> **What the task asks**
Write out exactly the lines from the one containing "Blog (100, 9)" through the last line of the records below, and no others.

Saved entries

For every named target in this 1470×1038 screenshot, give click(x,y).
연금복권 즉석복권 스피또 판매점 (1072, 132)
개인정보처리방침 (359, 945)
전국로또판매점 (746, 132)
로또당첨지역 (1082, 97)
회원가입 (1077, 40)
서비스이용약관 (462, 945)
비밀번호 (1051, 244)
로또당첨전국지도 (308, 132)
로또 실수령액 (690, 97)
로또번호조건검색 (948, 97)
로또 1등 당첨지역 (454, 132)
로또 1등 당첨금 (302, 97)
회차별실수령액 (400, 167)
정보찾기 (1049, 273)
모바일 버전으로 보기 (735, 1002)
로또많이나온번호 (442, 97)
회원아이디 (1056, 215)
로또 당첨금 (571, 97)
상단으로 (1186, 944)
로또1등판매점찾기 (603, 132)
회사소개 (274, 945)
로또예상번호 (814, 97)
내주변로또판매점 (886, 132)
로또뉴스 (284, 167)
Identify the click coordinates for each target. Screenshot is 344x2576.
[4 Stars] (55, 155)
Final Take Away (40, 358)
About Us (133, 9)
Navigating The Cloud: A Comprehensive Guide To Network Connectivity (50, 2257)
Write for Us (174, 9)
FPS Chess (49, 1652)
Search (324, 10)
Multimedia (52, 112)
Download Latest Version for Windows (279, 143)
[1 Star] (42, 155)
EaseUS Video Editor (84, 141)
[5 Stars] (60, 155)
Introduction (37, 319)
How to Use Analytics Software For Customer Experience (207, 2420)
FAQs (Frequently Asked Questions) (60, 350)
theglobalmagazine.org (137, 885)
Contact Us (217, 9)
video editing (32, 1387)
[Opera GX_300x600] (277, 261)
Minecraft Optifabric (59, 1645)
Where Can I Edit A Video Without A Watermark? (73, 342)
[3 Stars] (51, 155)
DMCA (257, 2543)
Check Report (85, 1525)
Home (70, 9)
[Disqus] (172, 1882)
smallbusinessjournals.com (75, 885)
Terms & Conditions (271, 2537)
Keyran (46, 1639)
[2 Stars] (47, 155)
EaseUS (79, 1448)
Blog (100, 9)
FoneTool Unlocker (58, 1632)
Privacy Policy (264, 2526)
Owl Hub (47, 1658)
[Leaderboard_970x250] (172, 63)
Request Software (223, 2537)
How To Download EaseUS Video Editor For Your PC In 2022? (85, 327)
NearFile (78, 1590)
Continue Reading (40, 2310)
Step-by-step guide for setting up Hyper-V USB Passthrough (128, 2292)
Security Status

> **Answer section**
Blog (100, 9)
FoneTool Unlocker (58, 1632)
Privacy Policy (264, 2526)
Owl Hub (47, 1658)
[Leaderboard_970x250] (172, 63)
Request Software (223, 2537)
How To Download EaseUS Video Editor For Your PC In 2022? (85, 327)
NearFile (78, 1590)
Continue Reading (40, 2310)
Step-by-step guide for setting up Hyper-V USB Passthrough (128, 2292)
Security Status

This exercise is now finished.